• [EXERCISE DIRECTIONS] Look through the records and copy each line that has "Registry" in it.

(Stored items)

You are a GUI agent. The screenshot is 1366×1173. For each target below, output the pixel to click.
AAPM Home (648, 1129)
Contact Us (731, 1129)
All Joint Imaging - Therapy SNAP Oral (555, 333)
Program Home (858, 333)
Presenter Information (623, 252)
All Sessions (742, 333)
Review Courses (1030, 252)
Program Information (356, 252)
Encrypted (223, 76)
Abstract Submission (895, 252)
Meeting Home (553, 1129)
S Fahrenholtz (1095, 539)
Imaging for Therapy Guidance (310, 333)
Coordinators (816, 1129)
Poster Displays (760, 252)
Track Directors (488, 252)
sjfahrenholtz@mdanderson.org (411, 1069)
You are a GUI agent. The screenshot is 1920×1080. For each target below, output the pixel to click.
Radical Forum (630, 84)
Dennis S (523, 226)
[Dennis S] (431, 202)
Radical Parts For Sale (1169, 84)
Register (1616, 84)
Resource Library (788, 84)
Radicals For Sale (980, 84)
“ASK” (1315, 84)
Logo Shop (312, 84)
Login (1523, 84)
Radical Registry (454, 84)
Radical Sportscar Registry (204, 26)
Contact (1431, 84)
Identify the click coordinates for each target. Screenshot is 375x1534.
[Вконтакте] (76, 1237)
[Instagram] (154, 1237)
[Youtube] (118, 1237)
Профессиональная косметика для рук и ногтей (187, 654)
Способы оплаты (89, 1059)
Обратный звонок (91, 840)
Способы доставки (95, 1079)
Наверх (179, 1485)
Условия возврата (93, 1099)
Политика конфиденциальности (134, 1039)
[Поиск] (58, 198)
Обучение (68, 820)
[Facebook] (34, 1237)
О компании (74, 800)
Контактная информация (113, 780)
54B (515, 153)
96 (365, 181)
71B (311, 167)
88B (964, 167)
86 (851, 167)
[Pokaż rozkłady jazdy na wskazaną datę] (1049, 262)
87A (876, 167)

• [SOLUTION TO THE PROBLEM]
Radical Registry (454, 84)
Radical Sportscar Registry (204, 26)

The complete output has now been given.